What this task involves
Once you find the line with "Image resolution: width=944" in the entries below, print it and each line after it up to and including the line with "The width and", exactly, without pictures.

Collected data entries
*** Begin section ***

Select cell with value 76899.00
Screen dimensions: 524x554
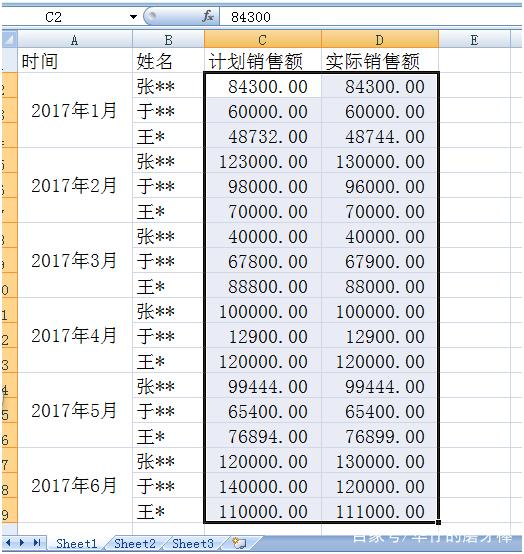380,436
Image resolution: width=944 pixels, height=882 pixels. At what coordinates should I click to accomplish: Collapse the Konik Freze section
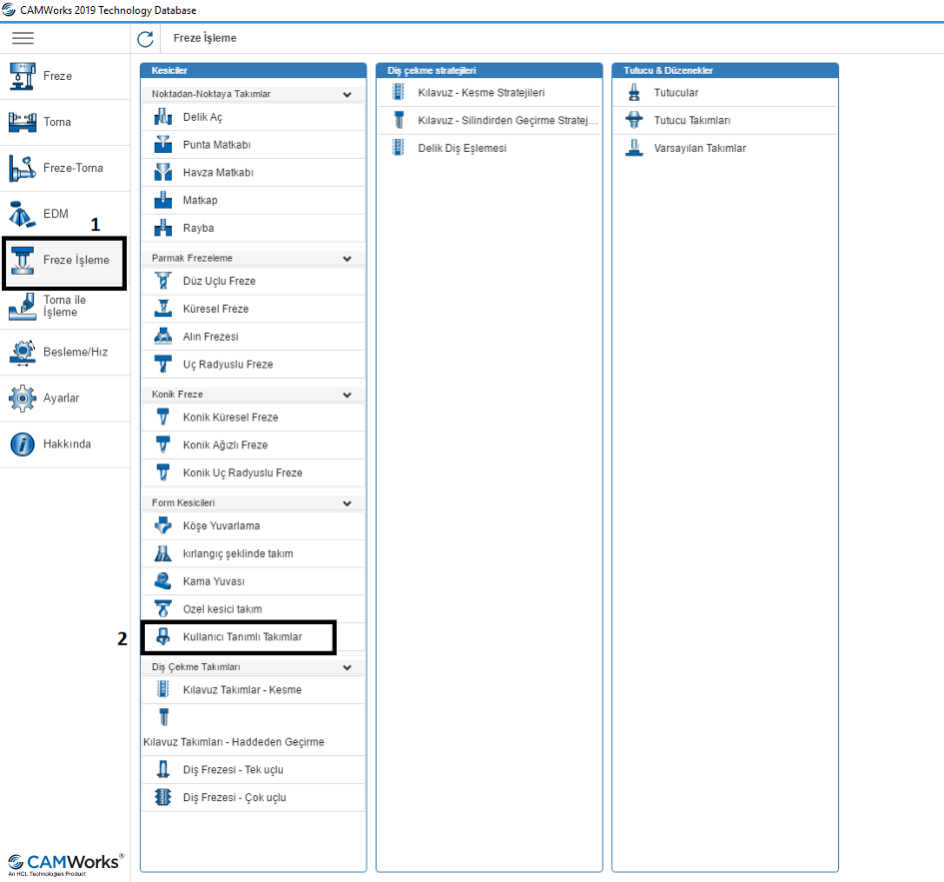point(347,395)
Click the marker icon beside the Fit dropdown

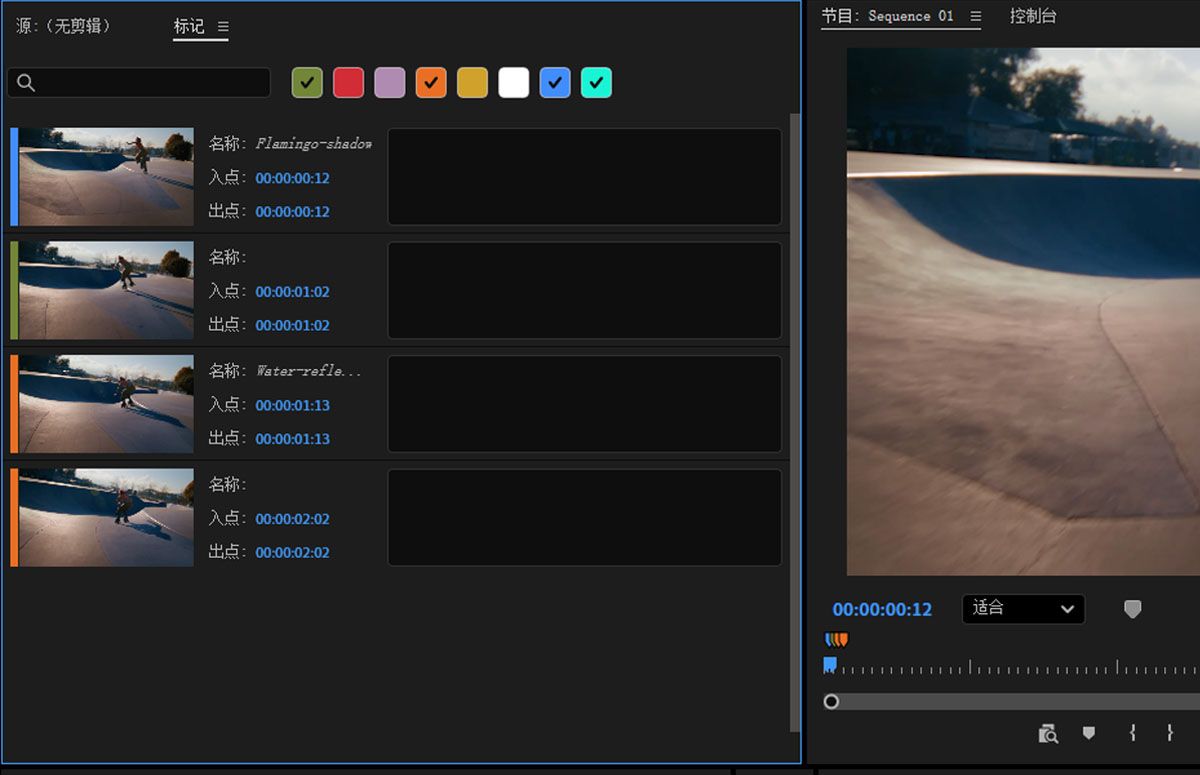[1133, 609]
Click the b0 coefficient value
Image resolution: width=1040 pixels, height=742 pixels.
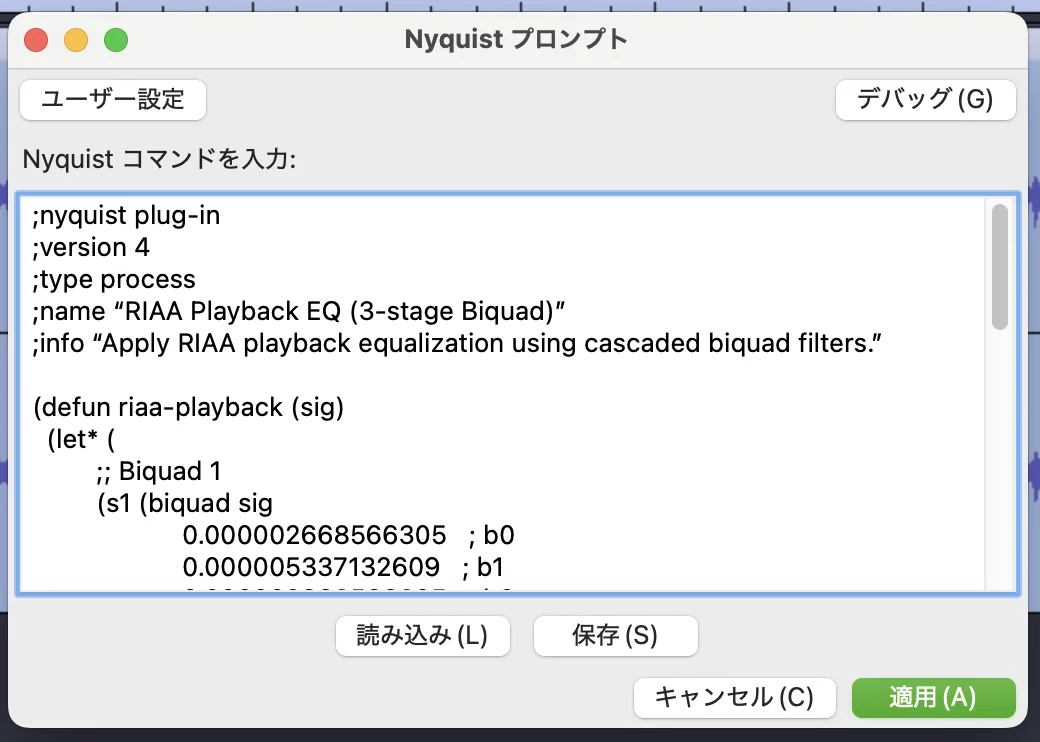[x=313, y=535]
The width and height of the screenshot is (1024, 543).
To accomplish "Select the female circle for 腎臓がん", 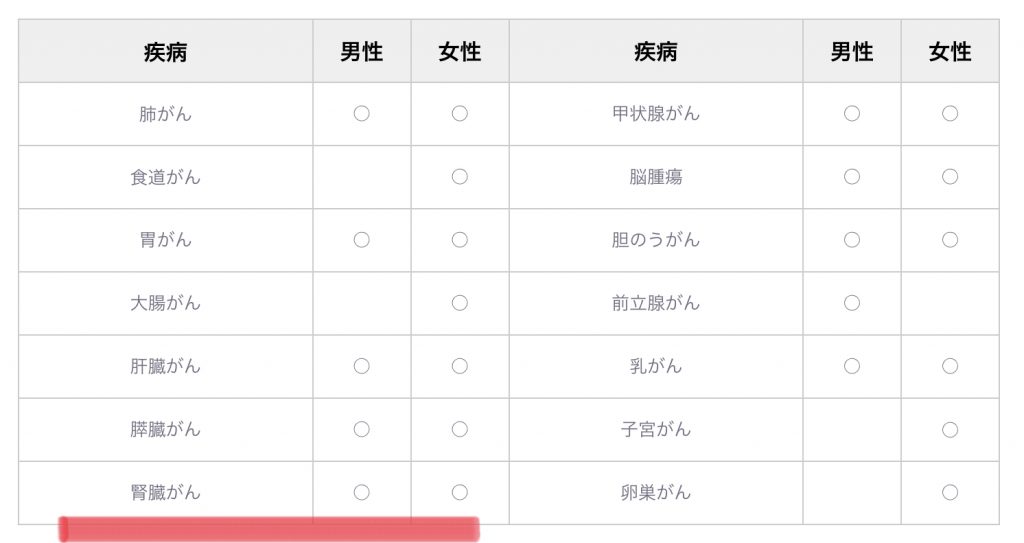I will [x=460, y=492].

*** End section ***

Result
Image resolution: width=944 pixels, height=882 pixels. At what coordinates should I click to accomplish: Collapse the Konik Freze section
point(347,395)
Click the marker icon beside the Fit dropdown

[1133, 609]
Click the b0 coefficient value
Image resolution: width=1040 pixels, height=742 pixels.
[x=313, y=535]
The width and height of the screenshot is (1024, 543).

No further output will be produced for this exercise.